オーストラリア出身の俳優ジョエル・エッガートンが出演し、彼のお兄さんナッシュ・エッガートンさんが本作の監督をしています。
ヘミングウェイのモチーフが登場します。
「日はまた昇る」、牛追いの写真、そしてベネチアのハリーズ・バーも。
リテラシーがある人の知的好奇心をくすぐるでしょう。

役者陣は豪華です。

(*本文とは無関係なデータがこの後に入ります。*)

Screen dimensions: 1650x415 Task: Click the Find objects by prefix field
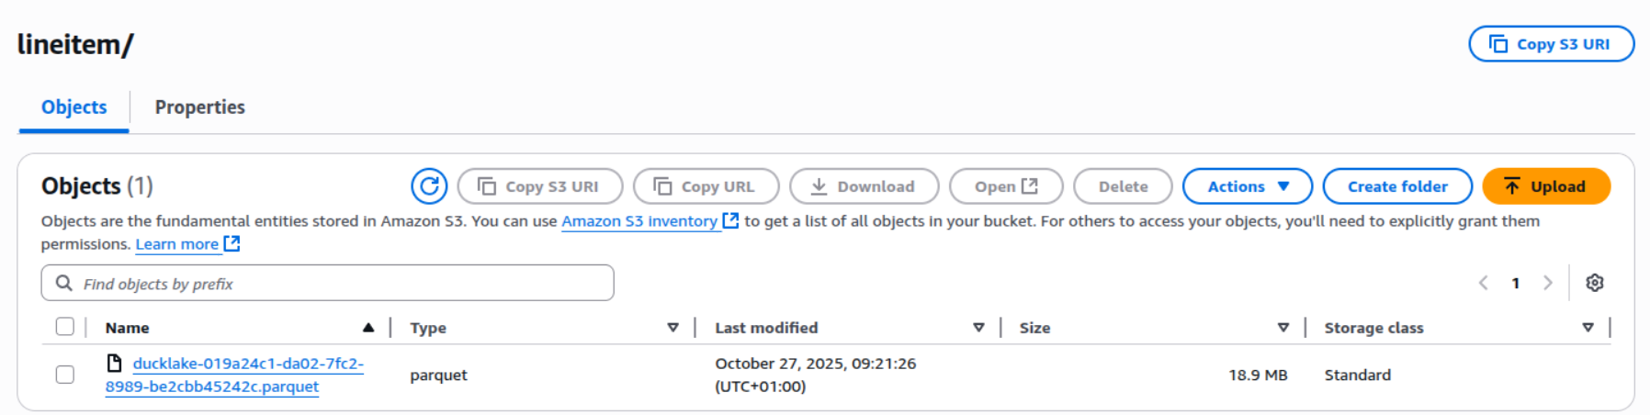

エッガートン、シャーリーズ・セロン、アマンダ・セイフライド、シャルトー・コプリー、タンディ・ニュートン、いい俳優ばかりです。
主演のデヴィッド・オイェロウォは知りませんでしたが、調べたら『グローリー/明日への行進』でキング牧師を演じた実力者でした。

が、ストーリーが致命的に弱いと思います。
製薬会社の裏稼業、偽装誘拐、密輸、男女の三角関係、ナイジェリア出身のお人よし男の受難劇…
いろいろありますが、焦点がぼんやりで、どれもどっちつかずで幼稚だと思いました。

アメリカ人がメキシコでてんやわんや、って映画だとリドリー・スコットの『悪の法則』があります。
漫画に例えると『悪の法則』がさいとうたかお作の大人の作品だとしたら、
『グリンゴ』はコロコロに載っている作品とでも言いましょうか…

面白くないのかと言われれば、決してそうではないですし、
面白いのかと言われれば、決してそうではないですし…
非常にビミョーな作品です。

観て損はないと思いますが、得もしないビミョーな1本だと思います。